From the records, pick out and copy each line containing "προϊόντων".

--- ENTRIES SHOWN Enclosed Below ---

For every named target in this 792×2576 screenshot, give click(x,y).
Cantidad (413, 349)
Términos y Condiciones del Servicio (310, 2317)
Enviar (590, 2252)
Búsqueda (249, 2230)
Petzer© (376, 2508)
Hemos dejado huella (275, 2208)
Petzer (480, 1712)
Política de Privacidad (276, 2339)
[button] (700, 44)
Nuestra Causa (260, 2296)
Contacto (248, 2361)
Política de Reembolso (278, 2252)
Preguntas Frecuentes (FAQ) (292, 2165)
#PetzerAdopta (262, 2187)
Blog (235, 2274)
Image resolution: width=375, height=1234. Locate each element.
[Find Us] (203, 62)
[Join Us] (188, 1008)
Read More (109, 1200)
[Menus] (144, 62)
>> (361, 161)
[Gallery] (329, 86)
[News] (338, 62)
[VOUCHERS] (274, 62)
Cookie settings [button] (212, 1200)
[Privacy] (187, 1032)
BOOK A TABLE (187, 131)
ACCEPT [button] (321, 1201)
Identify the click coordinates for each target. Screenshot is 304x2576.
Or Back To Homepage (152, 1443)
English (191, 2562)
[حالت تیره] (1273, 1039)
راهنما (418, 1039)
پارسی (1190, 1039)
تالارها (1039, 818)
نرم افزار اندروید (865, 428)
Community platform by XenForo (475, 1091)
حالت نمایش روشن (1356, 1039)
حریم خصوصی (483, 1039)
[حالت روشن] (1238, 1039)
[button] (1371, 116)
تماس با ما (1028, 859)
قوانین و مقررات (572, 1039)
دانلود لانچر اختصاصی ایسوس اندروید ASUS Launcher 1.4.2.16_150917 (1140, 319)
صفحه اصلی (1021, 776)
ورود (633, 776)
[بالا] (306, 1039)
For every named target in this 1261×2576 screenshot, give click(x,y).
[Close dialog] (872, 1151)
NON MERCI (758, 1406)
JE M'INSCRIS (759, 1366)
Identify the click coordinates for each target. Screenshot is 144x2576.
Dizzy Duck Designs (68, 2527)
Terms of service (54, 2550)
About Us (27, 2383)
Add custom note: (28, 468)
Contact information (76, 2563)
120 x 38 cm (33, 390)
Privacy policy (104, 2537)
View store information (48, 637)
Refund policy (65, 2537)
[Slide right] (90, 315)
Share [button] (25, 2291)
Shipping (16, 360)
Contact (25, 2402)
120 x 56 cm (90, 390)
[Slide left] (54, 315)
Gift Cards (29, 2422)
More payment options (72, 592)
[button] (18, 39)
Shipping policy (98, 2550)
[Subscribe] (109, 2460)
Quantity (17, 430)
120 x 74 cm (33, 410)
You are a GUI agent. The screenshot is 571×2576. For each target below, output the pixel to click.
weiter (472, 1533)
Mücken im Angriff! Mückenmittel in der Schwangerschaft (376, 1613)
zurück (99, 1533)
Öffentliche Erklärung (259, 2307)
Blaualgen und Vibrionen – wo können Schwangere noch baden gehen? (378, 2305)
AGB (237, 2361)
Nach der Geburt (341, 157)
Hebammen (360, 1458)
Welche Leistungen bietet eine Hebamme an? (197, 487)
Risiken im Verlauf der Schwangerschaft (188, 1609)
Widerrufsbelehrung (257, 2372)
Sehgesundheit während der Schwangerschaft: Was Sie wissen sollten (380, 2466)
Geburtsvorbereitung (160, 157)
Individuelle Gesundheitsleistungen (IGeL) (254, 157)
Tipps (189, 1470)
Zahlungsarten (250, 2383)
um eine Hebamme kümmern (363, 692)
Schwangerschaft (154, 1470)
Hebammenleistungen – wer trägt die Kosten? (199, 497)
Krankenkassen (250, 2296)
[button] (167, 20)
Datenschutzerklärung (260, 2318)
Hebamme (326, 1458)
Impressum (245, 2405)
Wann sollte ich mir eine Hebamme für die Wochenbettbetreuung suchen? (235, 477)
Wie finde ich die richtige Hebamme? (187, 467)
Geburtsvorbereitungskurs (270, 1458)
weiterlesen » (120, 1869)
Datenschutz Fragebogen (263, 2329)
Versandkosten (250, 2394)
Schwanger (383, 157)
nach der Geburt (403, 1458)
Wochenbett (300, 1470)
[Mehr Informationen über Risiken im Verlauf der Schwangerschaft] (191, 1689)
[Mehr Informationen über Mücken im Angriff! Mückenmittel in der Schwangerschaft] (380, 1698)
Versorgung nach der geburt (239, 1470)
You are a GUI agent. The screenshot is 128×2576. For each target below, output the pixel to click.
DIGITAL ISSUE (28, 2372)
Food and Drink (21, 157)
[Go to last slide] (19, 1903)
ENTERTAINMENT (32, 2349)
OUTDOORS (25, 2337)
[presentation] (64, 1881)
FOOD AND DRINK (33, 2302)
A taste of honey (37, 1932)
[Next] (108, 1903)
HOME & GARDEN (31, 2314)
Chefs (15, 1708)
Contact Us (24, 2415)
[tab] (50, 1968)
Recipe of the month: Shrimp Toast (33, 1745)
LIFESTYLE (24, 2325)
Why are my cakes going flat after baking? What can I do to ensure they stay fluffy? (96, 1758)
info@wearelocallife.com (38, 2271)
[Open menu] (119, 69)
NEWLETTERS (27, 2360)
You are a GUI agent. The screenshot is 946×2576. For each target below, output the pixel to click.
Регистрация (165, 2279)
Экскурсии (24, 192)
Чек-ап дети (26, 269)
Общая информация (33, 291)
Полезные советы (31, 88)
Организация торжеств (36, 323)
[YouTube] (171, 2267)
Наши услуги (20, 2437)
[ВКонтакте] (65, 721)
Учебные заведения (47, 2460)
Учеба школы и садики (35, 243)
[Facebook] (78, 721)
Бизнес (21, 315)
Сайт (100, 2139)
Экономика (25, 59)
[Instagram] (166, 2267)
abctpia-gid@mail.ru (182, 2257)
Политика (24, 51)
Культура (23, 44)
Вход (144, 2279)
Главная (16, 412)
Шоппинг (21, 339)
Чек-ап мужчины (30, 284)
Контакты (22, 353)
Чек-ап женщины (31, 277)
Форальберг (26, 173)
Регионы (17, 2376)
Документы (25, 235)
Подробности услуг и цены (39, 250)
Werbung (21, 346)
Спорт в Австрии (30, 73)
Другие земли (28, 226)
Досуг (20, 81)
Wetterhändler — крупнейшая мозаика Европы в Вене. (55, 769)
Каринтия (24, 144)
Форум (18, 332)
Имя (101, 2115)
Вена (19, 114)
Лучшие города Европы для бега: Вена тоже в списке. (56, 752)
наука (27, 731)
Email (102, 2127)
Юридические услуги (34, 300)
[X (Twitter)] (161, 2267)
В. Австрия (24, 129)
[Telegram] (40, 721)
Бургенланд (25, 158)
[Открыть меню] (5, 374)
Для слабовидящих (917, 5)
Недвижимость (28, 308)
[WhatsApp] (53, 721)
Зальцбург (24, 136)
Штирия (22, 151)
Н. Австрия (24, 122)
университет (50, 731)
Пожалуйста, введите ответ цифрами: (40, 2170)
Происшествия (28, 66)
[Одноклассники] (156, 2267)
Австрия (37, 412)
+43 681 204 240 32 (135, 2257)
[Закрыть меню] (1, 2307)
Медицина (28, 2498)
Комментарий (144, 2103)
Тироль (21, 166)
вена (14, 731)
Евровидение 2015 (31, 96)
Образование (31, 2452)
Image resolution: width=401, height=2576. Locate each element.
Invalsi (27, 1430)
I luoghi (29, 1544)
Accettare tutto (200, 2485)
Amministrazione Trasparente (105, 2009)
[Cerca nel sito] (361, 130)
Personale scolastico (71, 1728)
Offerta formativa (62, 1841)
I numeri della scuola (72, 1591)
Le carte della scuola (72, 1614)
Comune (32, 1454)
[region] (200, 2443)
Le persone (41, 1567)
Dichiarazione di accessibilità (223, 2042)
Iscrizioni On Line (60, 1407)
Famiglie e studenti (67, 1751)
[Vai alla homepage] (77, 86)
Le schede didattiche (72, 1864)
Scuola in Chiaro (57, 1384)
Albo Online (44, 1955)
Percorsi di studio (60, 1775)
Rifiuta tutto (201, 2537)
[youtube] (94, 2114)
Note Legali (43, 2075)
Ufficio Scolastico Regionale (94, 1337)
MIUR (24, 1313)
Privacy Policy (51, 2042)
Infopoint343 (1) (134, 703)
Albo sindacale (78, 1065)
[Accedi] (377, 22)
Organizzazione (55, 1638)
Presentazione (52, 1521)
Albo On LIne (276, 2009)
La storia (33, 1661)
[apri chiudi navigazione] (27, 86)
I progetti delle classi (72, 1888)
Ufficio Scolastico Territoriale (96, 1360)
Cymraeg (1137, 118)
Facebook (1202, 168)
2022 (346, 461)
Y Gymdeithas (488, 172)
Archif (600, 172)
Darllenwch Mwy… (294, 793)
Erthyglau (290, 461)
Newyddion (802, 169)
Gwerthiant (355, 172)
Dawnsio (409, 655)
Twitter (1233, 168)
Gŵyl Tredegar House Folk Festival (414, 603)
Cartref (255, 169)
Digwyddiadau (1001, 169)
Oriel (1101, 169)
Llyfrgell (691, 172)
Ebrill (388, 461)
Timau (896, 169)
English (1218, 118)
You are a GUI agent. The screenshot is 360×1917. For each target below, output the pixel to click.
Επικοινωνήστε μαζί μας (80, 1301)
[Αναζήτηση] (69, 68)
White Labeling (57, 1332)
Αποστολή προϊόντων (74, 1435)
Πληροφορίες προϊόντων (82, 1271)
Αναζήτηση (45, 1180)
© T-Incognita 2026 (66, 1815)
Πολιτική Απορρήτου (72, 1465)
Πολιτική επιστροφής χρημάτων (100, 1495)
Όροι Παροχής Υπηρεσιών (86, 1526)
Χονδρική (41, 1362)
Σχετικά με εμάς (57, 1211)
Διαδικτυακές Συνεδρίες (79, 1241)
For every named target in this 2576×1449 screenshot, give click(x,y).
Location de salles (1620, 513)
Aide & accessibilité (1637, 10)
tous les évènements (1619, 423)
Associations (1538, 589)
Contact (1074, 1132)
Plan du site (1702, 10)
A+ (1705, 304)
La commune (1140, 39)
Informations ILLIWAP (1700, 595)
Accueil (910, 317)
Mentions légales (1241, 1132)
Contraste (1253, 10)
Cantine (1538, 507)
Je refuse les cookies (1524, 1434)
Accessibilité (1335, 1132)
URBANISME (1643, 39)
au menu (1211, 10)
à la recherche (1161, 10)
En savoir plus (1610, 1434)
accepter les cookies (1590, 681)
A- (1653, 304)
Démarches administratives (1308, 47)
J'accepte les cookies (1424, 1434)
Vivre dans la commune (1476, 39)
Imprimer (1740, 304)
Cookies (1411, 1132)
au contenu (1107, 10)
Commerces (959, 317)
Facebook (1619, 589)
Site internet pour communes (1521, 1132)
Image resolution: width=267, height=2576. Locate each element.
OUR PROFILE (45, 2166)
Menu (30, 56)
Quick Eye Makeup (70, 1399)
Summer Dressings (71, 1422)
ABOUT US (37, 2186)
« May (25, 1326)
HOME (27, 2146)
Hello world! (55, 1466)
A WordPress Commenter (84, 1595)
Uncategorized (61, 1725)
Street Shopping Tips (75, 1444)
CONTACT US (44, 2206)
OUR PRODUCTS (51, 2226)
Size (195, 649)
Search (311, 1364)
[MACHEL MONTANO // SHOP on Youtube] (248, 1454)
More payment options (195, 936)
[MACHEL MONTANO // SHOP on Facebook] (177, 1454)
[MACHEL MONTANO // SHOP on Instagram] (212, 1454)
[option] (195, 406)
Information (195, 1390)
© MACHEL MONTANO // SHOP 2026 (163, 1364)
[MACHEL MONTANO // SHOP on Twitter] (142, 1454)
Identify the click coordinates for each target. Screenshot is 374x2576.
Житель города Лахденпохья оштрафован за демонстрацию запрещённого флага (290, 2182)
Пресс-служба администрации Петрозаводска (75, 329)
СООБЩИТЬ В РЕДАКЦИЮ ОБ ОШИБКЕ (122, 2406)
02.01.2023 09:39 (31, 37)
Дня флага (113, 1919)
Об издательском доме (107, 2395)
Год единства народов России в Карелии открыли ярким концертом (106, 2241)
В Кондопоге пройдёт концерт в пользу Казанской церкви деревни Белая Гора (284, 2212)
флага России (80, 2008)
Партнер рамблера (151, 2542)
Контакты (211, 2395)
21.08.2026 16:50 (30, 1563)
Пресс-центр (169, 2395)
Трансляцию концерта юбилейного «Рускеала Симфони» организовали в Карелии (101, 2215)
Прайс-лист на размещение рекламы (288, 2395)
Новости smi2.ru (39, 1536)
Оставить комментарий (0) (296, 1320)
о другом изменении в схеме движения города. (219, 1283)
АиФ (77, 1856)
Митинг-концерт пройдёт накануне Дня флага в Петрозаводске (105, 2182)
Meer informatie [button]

--- End of Enclosed ENTRIES SHOWN ---

◆ RESULT
Αποστολή προϊόντων (74, 1435)
Πληροφορίες προϊόντων (82, 1271)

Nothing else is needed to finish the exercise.